Source data START

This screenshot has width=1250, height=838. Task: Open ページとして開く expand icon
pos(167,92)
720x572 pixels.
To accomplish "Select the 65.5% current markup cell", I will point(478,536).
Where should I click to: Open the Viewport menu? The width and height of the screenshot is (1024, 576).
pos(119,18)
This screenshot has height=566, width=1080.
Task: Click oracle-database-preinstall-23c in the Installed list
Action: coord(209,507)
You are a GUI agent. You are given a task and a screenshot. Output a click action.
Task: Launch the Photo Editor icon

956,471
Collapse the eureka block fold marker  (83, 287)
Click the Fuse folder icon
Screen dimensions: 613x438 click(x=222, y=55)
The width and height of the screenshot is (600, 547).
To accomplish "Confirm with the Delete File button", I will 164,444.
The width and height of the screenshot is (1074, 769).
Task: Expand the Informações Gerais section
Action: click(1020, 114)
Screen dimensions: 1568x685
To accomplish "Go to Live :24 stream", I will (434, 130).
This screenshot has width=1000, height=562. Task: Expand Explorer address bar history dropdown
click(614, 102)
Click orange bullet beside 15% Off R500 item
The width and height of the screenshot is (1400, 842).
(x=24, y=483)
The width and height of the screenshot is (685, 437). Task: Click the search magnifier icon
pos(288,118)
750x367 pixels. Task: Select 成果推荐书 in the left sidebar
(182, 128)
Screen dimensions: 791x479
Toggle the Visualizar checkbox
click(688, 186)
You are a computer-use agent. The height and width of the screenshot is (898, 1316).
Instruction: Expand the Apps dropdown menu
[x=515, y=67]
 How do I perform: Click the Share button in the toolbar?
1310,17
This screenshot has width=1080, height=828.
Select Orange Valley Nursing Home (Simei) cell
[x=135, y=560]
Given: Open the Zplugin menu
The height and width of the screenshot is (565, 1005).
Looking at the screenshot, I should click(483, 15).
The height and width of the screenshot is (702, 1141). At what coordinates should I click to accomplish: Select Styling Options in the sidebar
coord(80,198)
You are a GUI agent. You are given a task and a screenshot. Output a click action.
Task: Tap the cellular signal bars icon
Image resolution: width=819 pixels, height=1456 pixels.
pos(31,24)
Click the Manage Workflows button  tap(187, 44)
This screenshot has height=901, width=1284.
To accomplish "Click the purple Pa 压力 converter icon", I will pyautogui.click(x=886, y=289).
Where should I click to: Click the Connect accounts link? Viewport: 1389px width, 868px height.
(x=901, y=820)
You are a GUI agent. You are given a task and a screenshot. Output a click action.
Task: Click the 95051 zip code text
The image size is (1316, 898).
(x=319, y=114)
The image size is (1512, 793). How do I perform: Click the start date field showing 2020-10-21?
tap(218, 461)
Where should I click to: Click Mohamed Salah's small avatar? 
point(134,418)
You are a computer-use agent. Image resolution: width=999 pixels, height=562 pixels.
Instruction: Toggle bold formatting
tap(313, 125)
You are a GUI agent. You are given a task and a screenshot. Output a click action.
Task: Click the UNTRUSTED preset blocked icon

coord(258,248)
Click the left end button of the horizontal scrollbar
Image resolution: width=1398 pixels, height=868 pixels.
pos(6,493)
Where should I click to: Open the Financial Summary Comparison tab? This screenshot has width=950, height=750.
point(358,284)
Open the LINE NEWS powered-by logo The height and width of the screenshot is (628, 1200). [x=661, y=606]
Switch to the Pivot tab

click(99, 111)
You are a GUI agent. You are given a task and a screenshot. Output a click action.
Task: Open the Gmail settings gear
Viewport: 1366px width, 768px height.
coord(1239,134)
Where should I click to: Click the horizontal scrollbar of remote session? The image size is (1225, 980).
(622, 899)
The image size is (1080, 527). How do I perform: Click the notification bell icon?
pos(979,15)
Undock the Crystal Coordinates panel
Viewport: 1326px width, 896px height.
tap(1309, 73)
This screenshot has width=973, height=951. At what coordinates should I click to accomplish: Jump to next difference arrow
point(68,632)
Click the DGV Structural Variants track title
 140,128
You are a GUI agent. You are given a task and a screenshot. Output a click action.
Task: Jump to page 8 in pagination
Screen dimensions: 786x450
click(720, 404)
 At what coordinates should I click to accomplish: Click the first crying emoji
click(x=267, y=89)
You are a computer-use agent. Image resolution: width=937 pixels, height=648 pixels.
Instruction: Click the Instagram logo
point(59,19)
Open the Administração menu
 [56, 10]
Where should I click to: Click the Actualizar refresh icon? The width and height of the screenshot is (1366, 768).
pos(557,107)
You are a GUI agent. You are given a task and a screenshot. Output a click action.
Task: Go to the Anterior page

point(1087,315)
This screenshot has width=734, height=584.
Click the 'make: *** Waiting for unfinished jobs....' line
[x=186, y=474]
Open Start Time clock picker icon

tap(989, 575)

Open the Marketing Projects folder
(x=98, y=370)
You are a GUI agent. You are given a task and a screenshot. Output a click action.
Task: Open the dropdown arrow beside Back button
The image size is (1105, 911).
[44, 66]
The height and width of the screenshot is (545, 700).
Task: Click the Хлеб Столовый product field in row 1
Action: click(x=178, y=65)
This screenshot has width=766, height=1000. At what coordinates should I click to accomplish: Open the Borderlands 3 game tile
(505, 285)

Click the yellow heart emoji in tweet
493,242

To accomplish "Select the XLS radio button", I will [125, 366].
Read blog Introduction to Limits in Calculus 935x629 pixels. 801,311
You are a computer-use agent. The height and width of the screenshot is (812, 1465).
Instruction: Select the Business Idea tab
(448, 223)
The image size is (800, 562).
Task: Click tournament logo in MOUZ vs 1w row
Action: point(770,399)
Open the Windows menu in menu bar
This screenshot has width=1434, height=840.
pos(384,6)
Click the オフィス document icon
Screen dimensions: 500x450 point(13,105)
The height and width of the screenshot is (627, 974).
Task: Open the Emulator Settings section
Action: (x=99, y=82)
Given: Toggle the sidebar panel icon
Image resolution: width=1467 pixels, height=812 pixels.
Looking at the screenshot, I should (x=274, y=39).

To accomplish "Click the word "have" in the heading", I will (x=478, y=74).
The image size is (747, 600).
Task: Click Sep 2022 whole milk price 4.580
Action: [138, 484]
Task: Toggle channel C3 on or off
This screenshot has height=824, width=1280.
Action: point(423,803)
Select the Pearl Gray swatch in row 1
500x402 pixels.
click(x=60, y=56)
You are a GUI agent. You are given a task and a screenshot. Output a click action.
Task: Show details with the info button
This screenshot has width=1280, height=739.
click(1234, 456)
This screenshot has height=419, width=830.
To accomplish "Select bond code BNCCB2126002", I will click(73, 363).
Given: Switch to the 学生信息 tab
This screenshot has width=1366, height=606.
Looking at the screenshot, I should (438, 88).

Source data END

> Work order
Exactly repeat the lines running from the top of the listing to the line bearing "The width and height of the screenshot is (600, 547).", both of those lines included, and only them.

> Task result
This screenshot has width=1250, height=838. Task: Open ページとして開く expand icon
pos(167,92)
720x572 pixels.
To accomplish "Select the 65.5% current markup cell", I will point(478,536).
Where should I click to: Open the Viewport menu? The width and height of the screenshot is (1024, 576).
pos(119,18)
This screenshot has height=566, width=1080.
Task: Click oracle-database-preinstall-23c in the Installed list
Action: coord(209,507)
You are a GUI agent. You are given a task and a screenshot. Output a click action.
Task: Launch the Photo Editor icon

956,471
Collapse the eureka block fold marker  (83, 287)
Click the Fuse folder icon
Screen dimensions: 613x438 click(x=222, y=55)
The width and height of the screenshot is (600, 547).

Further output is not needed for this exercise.